La primera vez que calculé las de estos panqueques, no me lo creía. La receta completa, que me da para unos seis panqueques pequeños, ronda las 450 calorías. Esto significa que una porción generosa para mí, de tres o cuatro, apenas llega a las 300 calorías. Es una diferencia brutal.
Lo mejor no son solo los números, sino cómo me siento después. La avena tiene esa fibra que te mantiene lleno, sin esa pesadez que a veces dejan las harinas. Los huevos aportan la proteína necesaria para que mi cerebro se active y el plátano me da ese dulzor rico y natural sin tener que añadir ni una pizca de azúcar. Es un desayuno que me nutre de verdad y me da energía estable hasta la hora de comer.
Lo que vamos a necesitar para esta magia
La lista de la compra para esta receta es casi inexistente, porque lo más probable es que ya tengas todo en casa. Es una de esas recetas de «fondo de despensa» que te salvan la vida.
Para empezar, la avena en hojuelas. Yo uso la normal, la de toda la vida. No te compliques con la instantánea, porque la textura no queda igual. Unos 90 gramos, que viene a ser una taza, es la medida perfecta.
Luego, la estrella: un plátano bien maduro. Y cuando digo maduro, me refiero a esos que ya tienen manchas negras y nadie quiere. Esos son los que tienen el dulzor perfecto y hacen que no necesites azúcar.
Necesitamos también dos huevos, que le dan cuerpo y proteína. Y un chorrito de leche, como un cuarto de taza.
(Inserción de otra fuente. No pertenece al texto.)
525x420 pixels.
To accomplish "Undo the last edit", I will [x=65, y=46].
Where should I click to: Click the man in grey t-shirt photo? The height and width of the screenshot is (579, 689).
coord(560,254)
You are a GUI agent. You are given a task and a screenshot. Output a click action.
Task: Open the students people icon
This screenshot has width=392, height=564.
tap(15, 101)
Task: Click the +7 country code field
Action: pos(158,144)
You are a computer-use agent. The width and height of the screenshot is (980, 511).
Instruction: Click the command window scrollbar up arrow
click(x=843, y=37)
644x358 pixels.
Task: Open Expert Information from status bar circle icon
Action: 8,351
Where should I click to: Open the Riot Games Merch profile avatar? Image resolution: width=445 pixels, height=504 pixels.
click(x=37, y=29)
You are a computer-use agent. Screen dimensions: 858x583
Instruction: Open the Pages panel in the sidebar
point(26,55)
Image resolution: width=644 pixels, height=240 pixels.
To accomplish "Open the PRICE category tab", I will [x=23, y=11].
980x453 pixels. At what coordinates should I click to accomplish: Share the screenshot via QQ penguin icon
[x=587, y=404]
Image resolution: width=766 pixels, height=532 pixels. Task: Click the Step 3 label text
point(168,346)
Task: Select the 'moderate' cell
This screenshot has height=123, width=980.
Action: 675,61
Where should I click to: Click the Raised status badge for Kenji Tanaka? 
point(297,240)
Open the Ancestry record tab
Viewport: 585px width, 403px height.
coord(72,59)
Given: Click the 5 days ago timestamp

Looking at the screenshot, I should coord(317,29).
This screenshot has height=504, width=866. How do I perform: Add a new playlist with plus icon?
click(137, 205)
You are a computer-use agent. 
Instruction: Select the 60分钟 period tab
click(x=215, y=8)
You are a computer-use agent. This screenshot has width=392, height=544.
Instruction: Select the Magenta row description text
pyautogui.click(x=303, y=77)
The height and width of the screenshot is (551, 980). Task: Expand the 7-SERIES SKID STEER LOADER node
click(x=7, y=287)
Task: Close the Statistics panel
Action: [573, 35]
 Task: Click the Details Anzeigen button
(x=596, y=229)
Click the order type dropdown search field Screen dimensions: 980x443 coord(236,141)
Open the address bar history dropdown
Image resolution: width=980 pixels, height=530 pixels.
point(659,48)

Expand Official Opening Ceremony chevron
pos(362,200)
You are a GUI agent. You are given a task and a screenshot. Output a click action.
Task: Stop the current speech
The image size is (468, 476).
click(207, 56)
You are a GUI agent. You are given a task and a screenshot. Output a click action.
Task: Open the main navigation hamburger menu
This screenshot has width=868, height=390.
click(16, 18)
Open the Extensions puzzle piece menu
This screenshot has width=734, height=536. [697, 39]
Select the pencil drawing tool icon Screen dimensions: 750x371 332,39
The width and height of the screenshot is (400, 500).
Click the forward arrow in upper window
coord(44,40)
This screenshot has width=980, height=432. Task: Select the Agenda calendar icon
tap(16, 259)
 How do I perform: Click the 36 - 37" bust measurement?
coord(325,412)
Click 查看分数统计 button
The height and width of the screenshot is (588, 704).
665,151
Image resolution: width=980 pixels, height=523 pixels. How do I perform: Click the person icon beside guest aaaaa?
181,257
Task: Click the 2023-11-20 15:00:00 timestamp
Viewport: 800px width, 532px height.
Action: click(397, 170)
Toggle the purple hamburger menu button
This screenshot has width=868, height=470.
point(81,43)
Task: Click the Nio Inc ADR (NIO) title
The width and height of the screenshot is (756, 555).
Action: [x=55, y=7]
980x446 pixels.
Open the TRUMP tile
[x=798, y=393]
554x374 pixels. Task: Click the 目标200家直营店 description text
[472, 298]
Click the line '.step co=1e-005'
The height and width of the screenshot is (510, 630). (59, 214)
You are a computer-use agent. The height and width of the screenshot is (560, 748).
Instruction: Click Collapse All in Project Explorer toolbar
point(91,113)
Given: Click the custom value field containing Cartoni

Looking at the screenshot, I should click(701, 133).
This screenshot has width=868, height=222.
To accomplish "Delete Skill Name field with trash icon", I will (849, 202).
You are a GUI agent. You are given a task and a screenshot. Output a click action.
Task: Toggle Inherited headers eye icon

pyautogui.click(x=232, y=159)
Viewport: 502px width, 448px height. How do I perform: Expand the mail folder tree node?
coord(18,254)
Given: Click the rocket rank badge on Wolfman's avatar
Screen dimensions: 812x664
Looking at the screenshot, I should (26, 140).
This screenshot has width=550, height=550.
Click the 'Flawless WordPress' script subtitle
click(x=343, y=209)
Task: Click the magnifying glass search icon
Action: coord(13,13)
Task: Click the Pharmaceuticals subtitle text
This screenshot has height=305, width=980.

Yo casi siempre uso de almendras sin azúcar porque es la que tengo a mano, pero la de vaca, soja o la que prefieras funciona exactamente igual.
Para que queden un poco más esponjosos, media cucharadita de polvo de hornear es clave. Una vez me olvidé de ponérselo y el resultado fue… plano. Comestible, pero plano.
Y para el toque final, que es totalmente opcional pero para mí marca la diferencia, una pizca de sal para realzar los sabores, media cucharadita de canela y un chorrito de extracto de vainilla. El aroma que llena la cocina es espectacular.
El ritual que transforma mis mañanas
Aquí no hay pasos complicados ni técnicas de chef. La belleza de esta receta está en su absoluta simplicidad.
Cojo el vaso de la licuadora y, sin ningún orden en particular, echo todos los ingredientes dentro: la avena, el plátano troceado, los huevos, la leche, el polvo de hornear, la canela, la vainilla y esa pizca de sal. Es un acto casi automático que ya hago medio dormido.
Le doy al botón y dejo que la licuadora haga su magia durante menos de un minuto. Busco una mezcla homogénea, sin grumos de avena, con una textura parecida a la de los panqueques de siempre, quizás un poquito más densa. A veces, si veo que el plátano era pequeño, añado un chorrito más de leche.
Mientras tanto, pongo una sartén antiadherente a fuego medio-bajo. Este es un truco que aprendí a las malas. La primera vez que los hice, puse el fuego muy alto y se me quemaron por fuera mientras por dentro seguían crudos. Un desastre. Ahora, siempre fuego suave y un poco de paciencia. Le pongo unas gotas de aceite de coco, solo para asegurarme de que no se pegue nada.
Cuando la sartén está caliente, voy echando la mezcla formando pequeños círculos. Me gusta hacerlos pequeños, de unos diez centímetros, porque son más fáciles de voltear. En unos dos minutos, empiezan a salir burbujitas en la superficie y los bordes se ven cocidos. Esa es la señal. Con una espátula, les doy la vuelta con un movimiento rápido y seguro. Un minuto más por el otro lado y están listos.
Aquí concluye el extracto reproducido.